Environmental Sciences, MS
UMass Boston's Environmental Sciences master's program embraces the field as a metadiscipline integrating the natural and social sciences. The School for the Environment is nationally recognized for its preparation of MS-level environmental practitioners whose research and practical knowledge advances natural resource conservation, climate change impacts and responses in coastal marine systems, new methods and technologies for the remote study of the planet, and the development of sustainable policies and management strategies to conserve and protect human-natural systems.
What the School Offers to Ensure Your Success
In addition to the significant support provided by the director and faculty of the environmental sciences MS program, our Academic Achievement Services Center (AASC@SFE) offers a breadth of programs and activities designed to support you in your journey. Whether you seek additional support for your classes, need assistance in identifying an internship host, seeking information about fellowships or grants, looking for professional development opportunities or gearing up to enter the job market, AASC@SFE is always here for you. AASC@SFE offers support and connections for advising, student support (academic, financial, health), career services and opportunities, connections to internship hosts and employers, and more.
What You Can Take
Current students should consult the graduate student handbook for the year that they enrolled in the program.
MS students may choose either a thesis or non-thesis option. Both require a minimum of 30 credit hours. Full-time MS students normally complete their degree requirements in four semesters. Part-time MS students are encouraged to take two courses per semester. All graduate courses approved by the student’s advisor count toward the credit requirement.
All MS students complete a common core course across 2 semesters providing a transdisciplinary grounding in the systems approach to environmental problem solving. All MS students must also complete a graduate level statistics course and 2 semesters of seminar in environmental sciences. MS students also complete 6 credits of thesis or project and additional electives including a minimum of 1 course in the environmental natural sciences and 1 in the social environmental sciences to reach the minimum 30 credits required for degree completion.
Learning Objectives for this program can be viewed here.
As a research-based degree, the thesis track includes significant independent research leading to a product impacting relevant fields whether as a peer-reviewed paper, a new computer program, or other scholarly product.

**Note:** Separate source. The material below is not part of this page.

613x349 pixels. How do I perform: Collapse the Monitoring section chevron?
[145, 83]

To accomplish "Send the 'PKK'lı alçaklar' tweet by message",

Each student electing the thesis option will be assigned a thesis committee, chaired by the student’s major advisor, which will be responsible for ensuring that the student fulfills all requirements of the degree program, as well as other university-wide requirements, including presentation of a thesis defense, consisting of a public lecture on the thesis, and a subsequent oral examination by the Thesis Committee. A student’s committee is chaired by the student’s major advisor and guides the student’s research. At least two members of the 3 member-minimum committee must be School for the Environment faculty.
A non-thesis or “terminal” MS is centered on the application of new knowledge to a critical environmental challenge. Students complete a capstone experience (project) that may include an internship or project-based research with a faculty mentor.
Each student electing the non-thesis option, in addition to an additional 3 credits, must complete a substantial research paper, final scholarly or creative product that must be reviewed and approved by the major advisor and at least one other School for the Environment faculty member.
- Adenrele Awotona
- Mark Borrelli
- Robert Bowen
- Jarrett Byrnes
- Bob Chen
- Amy Den Ouden
- Ellen Douglas
- John Duff
- Lorena Estrada-Martínez
- Richard Hung
- Beth Kaplin
- Paul Kirshen
- ZhongPing Lee
- Jose E. Martinez-Reyes
- Georgia Mavrommati
- Helen C. Poynton
- Antonio Raciti
- Lisa Rivera
- Crystal Schaaf
- Maureen A. Scully
- Michael Shiaris
- C. Eduardo Siqueira
- David Timmons
- Michael Tlusty
- Juanita Urban-Rich
- Alan G. Wiig
- Roberta L. Wollons
- Douglas Woodhams
- J. Cedric Woods
- Zong-Guo Xia
FAQ to provide information on frequent questions or concerns:
- Should I contact faculty members directly?
- Yes, reach out and talk to faculty whose research interests you. To be accepted in the program you need a faculty advisor.
- Is there a separate application I need to fill out to be considered for a teaching assistantship?
- No, your general application is all that is required.
- I'm applying for a masters degree, can I still get a teaching assistantship?
- Possibly, preference is given to doctoral students.
- Can I start my graduate degree in the spring semester?
- Yes, however most students start in the fall semester.
- Can I get an application fee waiver?
- In special situations this is possible, please contact the graduate program director directly and discuss your situation.